Le grand déballage du linge sale a commencé, hier, au
tribunal de Sidi M'hamed où s'est ouvert le procès
d'ex-hauts responsables, dont deux ex- Premiers ministres, Ouyahia
et Sellal, ainsi que l'ex-ministre de l'Industrie,
Youcef Yousfi, et plusieurs autres accusés poursuivis dans des affaires de
corruption. Un procès qui fait de l'ombre à une campagne électorale sans grand
attrait public. Un procès qui fait, à lui seul, campagne électorale auprès des
électeurs, du «Hirak » en général, qui revendique des
membres du système de rendre des comptes sur la razzia ou la conspiration
contre les biens du peuple sous l'ère de la présidence d'Abdelaziz Bouteflika.

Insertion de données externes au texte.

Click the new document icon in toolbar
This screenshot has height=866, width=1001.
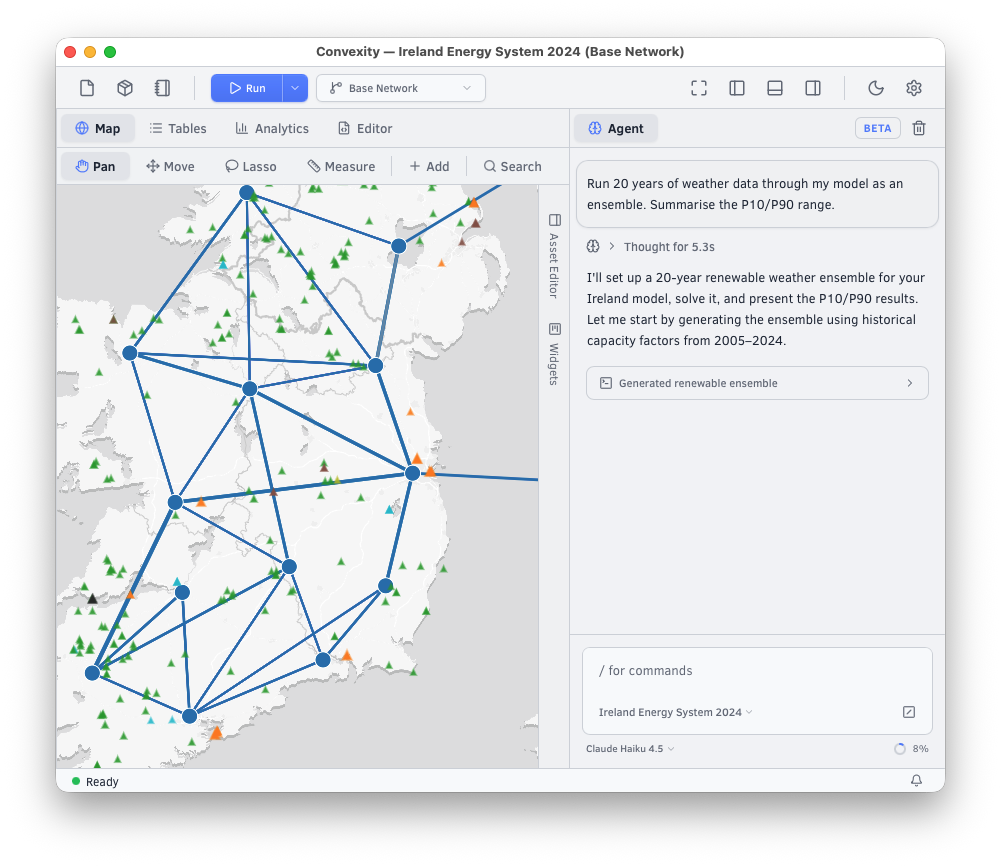(x=87, y=88)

D'ailleurs, le fait de voir passer à la barre devant le juge, Ouyahia et consorts, a provoqué un immense soulagement chez
les Algériens, qui considèrent qu'il s'agit là d'une humiliation qui n'a pas
d'égale et souhaitent, déjà, que le verdict soit à la mesure des crimes commis
contre les intérêts du pays et son peuple. Mais il ne faut pas s'attendre à ce
que le verdict tombe avant l'élection présidentielle, car le procès sera long,
selon les spécialistes. Le dossier d'enquête préliminaire instruite par la
police judiciaire de la Gendarmerie nationale d'Alger, pour des faits à
caractère pénal, à l'encontre des mis en cause, et ce, dès les premières
manifestations du « Hirak », a duré plusieurs mois
avant qu'il ne soit transmis par le parquet général près la cour d'Alger, fin
mai dernier, au procureur général près la Cour suprême, et il ne faut pas
croire que le procès sera expédié par le juge en quelques jours. Ce sera un
procès de longue haleine, où les rebondissements ne vont pas manquer. Déjà, on
constate dès le premier jour que les mis en cause essuient le couteau contre
les manteaux d'autres accusés, cités dans les mêmes sales affaires mais absents
au procès, dont l'ex-ministre de l'Industrie, Abdesselem
Bouchouareb. Ce dernier, qui se trouve en fuite à
l'étranger, présente à chaque convocation du tribunal, par le biais de ses
avocats, des certificats de maladie qui l'empêcheraient de se présenter devant
les juges. Pourtant, il fait figure d'accusé principal dans ces affaires de
corruption et d'atteinte aux deniers publics liées au montage automobile. Son
nom a été plusieurs fois cité par les prévenus qui comparaissaient, hier,
devant le tribunal de Sidi M'hamed. Et il va
certainement assumer, par contumace, une grande part de responsabilité dans les
crimes commis dans ce contexte. Un autre ex-haut responsable est également
revenu à maintes reprises dans les réponses des accusés, notamment l'ex-Premier
ministre, Abdelmalek Sellal, en l'occurrence celui de
l'ex-président de la République, Abdelaziz Bouteflika. Au fait, son ombre plane
sur ce procès où il fait figure de grand absent. Peut-on faire le procès de
tous ces responsables de gouvernements successifs qui ont été nommés par les
soins du président de la République, et qui ont tous officié sous ses ordres,
durant plusieurs années sans qu'il ne soit appelé à la barre ? Sur le plan du
droit et de la morale, et pour aller au bout de cette action, l'ex-président de
la République devrait être dans le box des accusés. Même s'il est malade, un
procès purement moral, ou juste pour la forme, devrait être intenté contre sa
personne. On vénérait bien son cadre lorsqu'il était en poste et on peut bien
le juger, pour l'histoire, même s'il est absent.